When a line below contains the word "from", copy that line.

··· EXTRACTED INFORMATION ···

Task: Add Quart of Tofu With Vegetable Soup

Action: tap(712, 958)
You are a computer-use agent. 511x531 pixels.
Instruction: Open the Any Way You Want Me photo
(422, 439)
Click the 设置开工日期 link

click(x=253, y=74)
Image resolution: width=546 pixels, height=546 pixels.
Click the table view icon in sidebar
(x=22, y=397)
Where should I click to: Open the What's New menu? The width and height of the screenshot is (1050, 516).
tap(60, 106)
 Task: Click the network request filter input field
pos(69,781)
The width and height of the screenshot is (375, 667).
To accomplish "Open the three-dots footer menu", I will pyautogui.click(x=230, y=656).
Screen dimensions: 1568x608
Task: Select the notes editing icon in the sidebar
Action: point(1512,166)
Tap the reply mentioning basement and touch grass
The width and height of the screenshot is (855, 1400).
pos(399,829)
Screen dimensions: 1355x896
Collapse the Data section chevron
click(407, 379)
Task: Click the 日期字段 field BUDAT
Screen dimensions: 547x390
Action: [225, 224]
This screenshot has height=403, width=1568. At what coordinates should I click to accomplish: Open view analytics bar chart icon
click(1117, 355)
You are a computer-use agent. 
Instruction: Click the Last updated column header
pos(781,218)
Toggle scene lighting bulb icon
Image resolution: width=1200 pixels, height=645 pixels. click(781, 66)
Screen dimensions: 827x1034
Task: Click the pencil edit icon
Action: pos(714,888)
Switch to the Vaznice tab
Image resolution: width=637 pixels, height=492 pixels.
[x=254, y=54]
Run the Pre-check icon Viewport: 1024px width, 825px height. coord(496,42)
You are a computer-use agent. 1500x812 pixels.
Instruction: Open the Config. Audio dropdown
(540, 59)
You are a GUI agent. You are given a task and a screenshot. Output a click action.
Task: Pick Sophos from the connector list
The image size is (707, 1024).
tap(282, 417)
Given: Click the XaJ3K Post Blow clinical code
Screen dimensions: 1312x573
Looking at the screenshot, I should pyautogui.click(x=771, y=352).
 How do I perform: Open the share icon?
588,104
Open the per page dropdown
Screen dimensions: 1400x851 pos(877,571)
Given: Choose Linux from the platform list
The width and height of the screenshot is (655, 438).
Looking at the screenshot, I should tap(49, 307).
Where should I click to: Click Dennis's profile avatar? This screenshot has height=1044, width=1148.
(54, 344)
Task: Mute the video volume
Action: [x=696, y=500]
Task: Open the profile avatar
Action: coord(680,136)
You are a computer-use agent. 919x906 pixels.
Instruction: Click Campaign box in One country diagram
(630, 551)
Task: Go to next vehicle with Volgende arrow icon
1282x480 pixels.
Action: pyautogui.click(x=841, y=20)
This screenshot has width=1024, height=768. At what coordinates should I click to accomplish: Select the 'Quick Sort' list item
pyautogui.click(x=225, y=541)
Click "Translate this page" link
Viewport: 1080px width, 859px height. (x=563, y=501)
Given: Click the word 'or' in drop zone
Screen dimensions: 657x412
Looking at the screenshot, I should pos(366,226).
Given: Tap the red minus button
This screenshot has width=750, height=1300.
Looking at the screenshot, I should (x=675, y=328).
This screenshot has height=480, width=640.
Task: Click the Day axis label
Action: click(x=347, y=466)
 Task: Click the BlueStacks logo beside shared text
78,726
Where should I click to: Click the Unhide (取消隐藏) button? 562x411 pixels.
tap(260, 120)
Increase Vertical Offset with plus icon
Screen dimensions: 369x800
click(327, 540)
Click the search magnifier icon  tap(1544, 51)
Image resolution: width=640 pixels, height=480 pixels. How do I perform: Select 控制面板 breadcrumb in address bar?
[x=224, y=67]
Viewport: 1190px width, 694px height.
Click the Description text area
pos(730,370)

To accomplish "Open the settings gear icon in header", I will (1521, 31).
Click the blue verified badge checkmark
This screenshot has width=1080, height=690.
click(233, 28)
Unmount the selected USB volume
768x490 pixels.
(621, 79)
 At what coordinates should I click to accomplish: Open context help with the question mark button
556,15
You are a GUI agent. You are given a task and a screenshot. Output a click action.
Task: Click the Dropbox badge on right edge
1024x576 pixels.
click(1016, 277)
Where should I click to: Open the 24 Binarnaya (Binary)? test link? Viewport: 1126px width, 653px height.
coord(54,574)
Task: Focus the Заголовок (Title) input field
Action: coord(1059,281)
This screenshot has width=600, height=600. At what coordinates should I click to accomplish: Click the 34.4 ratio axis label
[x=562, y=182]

···

◆ RESPONSE BOX
Task: Pick Sophos from the connector list
Given: Choose Linux from the platform list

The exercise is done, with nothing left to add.